Common Reporting Standard CRS

Stands for: Common Reporting Standard

The OECD multilateral framework for the automatic exchange of financial account information between tax authorities.

Definition

The **Common Reporting Standard (CRS)** is the OECD-developed multilateral analogue to FATCA. Approved by the OECD Council in July 2014 and operationalised through the Multilateral Competent Authority Agreement on Automatic Exchange of Financial Account Information, CRS now covers more than 120 jurisdictions that exchange account-level data with each other annually.\n\nUnder CRS, every Reporting Financial Institution (banks, custodians, certain investment entities, and certain insurance companies) must identify the tax residence of each account holder, look through passive entities to identify Controlling Persons (the CRS analogue of UBOs), and report the relevant accounts to the local tax authority. The local authority then exchanges the data with each jurisdiction in which an account holder is tax resident.\n\nCRS due diligence relies on a combination of pre-existing account records, self-certifications, and indicia tests. New accounts always require a self-certification of tax residence at onboarding, and changes in circumstances trigger re-certification. Non-compliance by financial institutions is sanctioned at the national level.

When you'll encounter it

You will encounter CRS as a self-certification form at almost every non-US financial institution worldwide, asking for your tax residences and Tax Identification Numbers in each. Corporate accounts also require classification as Active or Passive Non-Financial Entity, and Passive NFEs must disclose their Controlling Persons, mirroring the UBO concept.

FAQ

How does CRS differ from FATCA?

FATCA is a unilateral US regime focused on US persons globally and backed by a 30 percent withholding tax. CRS is a multilateral OECD regime with reciprocal reporting between participating jurisdictions and no withholding mechanism. The United States has not adopted CRS, leaving it as a notable non-participant in automatic exchange.
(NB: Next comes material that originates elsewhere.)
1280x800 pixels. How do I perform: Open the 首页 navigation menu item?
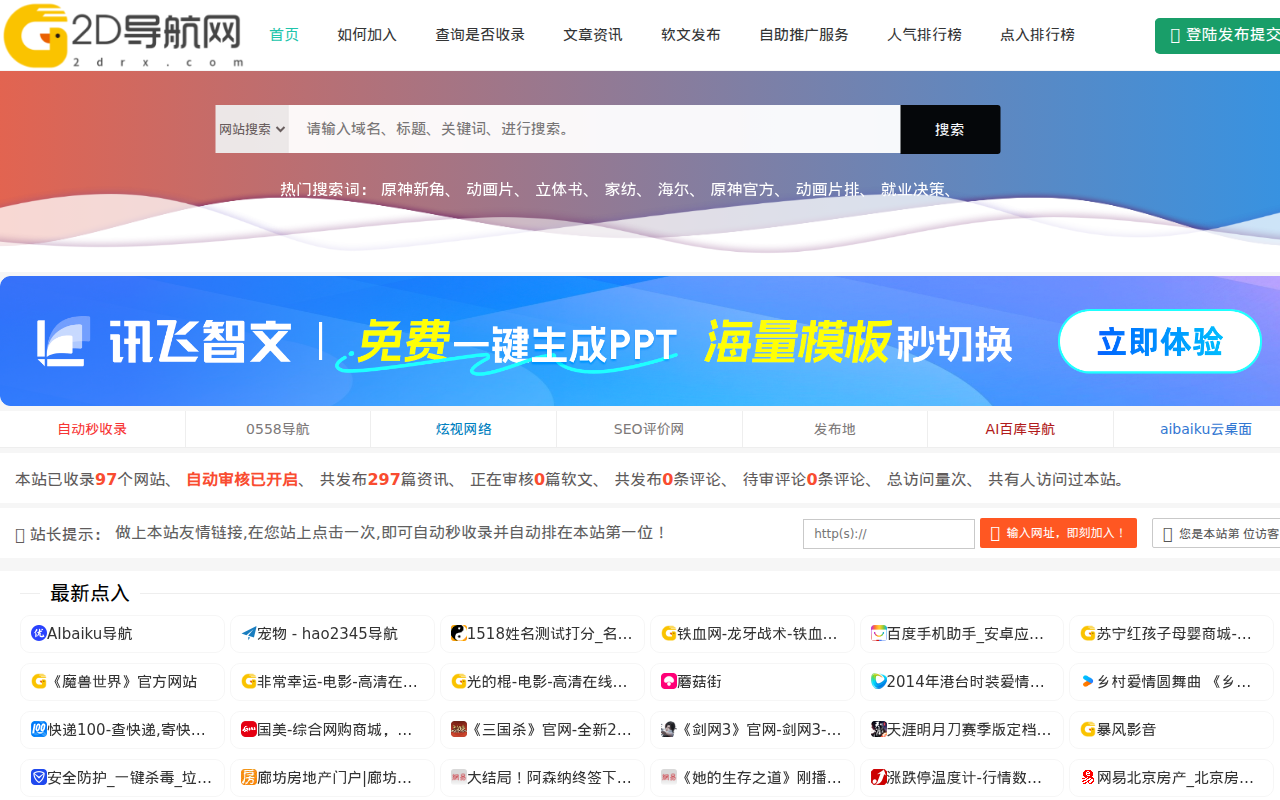[283, 33]
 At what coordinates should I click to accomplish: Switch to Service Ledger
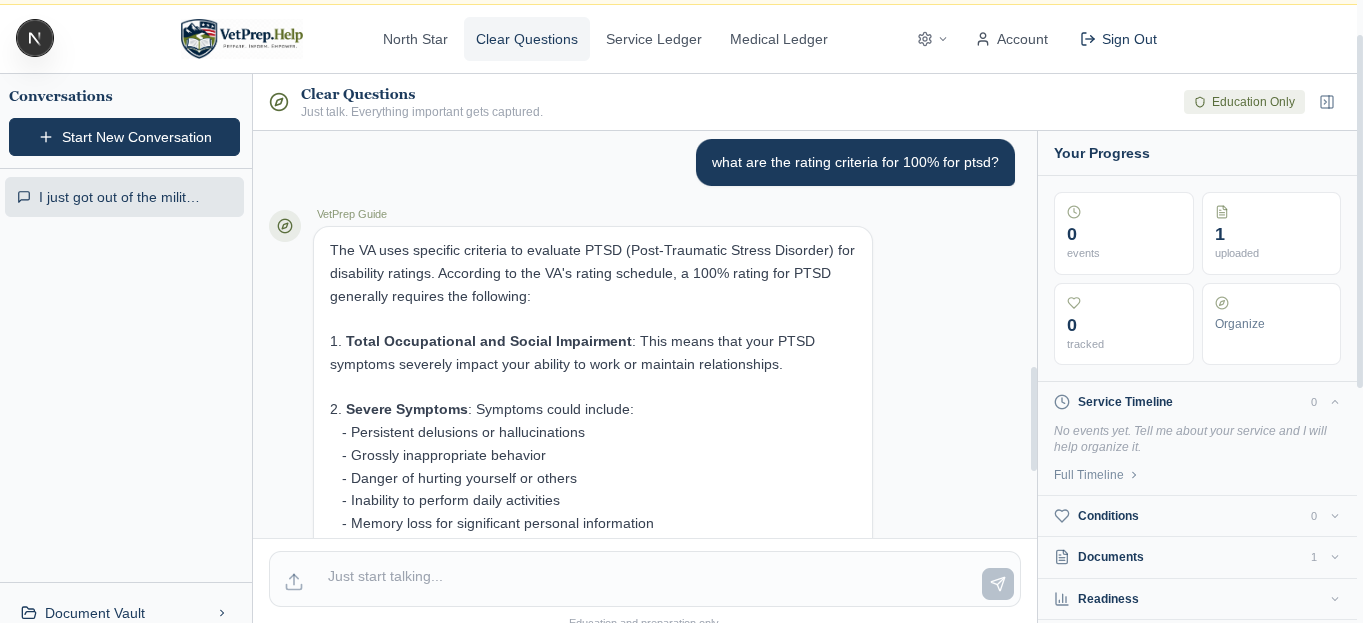pos(653,39)
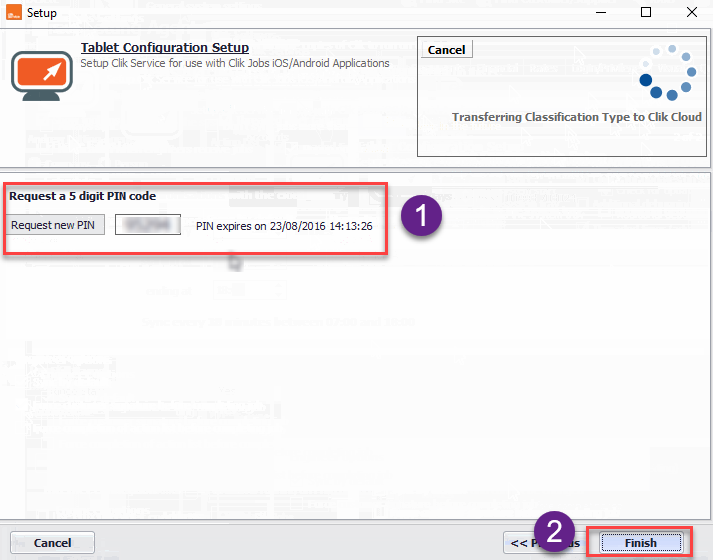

Who is a Controlling Person under CRS?

For Passive NFEs, Controlling Persons are the natural persons who exercise control over the entity. The OECD Commentary aligns the Controlling Person concept with the FATF beneficial ownership definition and typically uses the 25 percent threshold, though jurisdictions can require lower thresholds based on local AML standards.

Are crypto assets in scope?

Yes, increasingly. The OECD adopted the Crypto-Asset Reporting Framework (CARF) in 2022, with a recast CRS in 2023 to include certain electronic-money products and central bank digital currencies. CARF reporting starts in many jurisdictions from 2026 onwards, beginning a parallel exchange regime for crypto-asset service providers.